▶ THINGS TO DO:
1. In the crank flex thread, how much time on Old La Honda road does the writer say 1.6 watts amounts to?
2. What are all the proper names that appear in the crank flex thread?

▶ EXCERPT:
I’m really excited to see how the new SRAM crank scores, as well as the new Camillo.
Thanks, Jason! This would perhaps be a good test for FrictionFacts, who have the best publicly available testing of drivetrain power efficiency at present. Unfortunately the crank is part of an integrated system, including frame and rider, so I wonder how relevant a bench test would be. Despite that, it would be better than nothing, and measuring deciwatt differences in power loss isn’t easy.
Ah — good to connect real names with aliases. Your posts on Weight Weenies are certainly excellent.
It’s a funny difference in perspective: you say “only 1.6 watts” but I see “a whopping 1.6 watts”. That’s around 5 seconds up Old La Honda road, as much effect as 350 gram difference in crank mass.
By “heat” I am referring to conservation of energy. Assuming the leg can output the same power, aerobically limited, then power goes to either propulsion or to heat. The heat can be in the bicycle or in the human body. However, the leg sees a certain force-versus-position trajectory: one with an infinitely stiff crank, a slightly different one with a flexible crank. Assuming no power is lost in the bicycle itself, then it’s not obvious to me that the flexy-crank trajectory is going to yield more internal dissipation in the leg than the other. True, the crank may be pushing less against the leg during the upstroke, but this is balanced by the fact the leg is pushing less on the crank on the downstroke. Power transmitted to the crank would be reduced, but the aerobic system is worked less, and therefore the body is able to adjust and push harder. It spreads out the force pattern more over the distance of the pedal trajectory, perhaps, but the integral of force dot distance with respect to distance is constrained by the power.
Forget about the human leg: that’s hopelessly complex. I could assume the crank is hooked up to a lossless machine which is programmed to deliver a fixed amount of mechanical power to the crank such as the one Metrigear built to test the Vector. In that situation, the flex must be relieved either propulsively or via heat in the bicycle. I know in this situation my money’s on the vast majority of those 1.6 watts going into the drivetrain. It’s the obvious energy sink.
It would be interesting to see FEA of this.

▶ DATA LINES:
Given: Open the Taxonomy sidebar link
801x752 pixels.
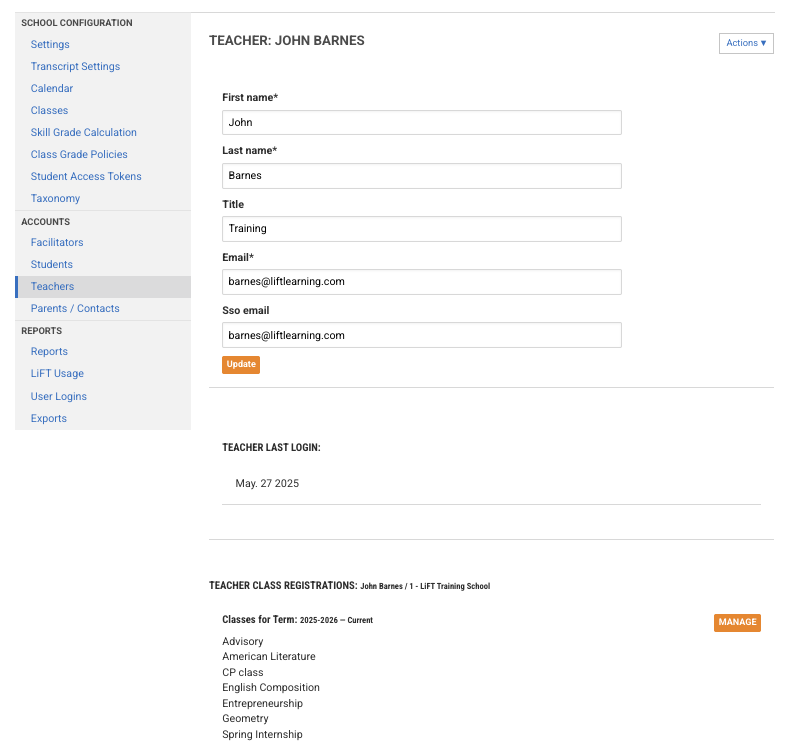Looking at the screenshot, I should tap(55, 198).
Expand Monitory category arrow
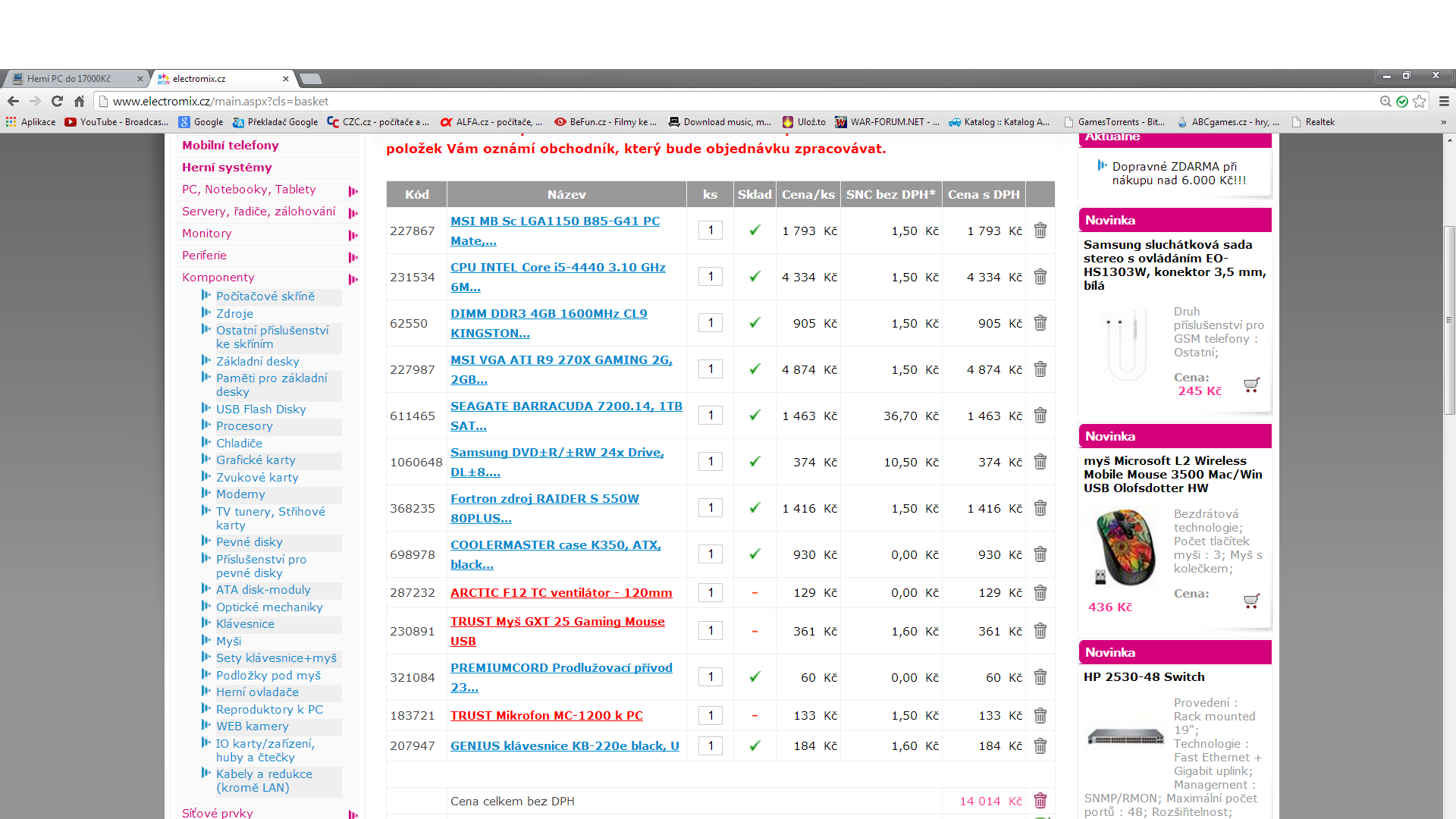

▶ TASK-BY-TASK SOLUTIONS:
1. Around 5 seconds.

2. SRAM, Camillo, Jason, FrictionFacts, Weight Weenies, Old La Honda road, Metrigear, Vector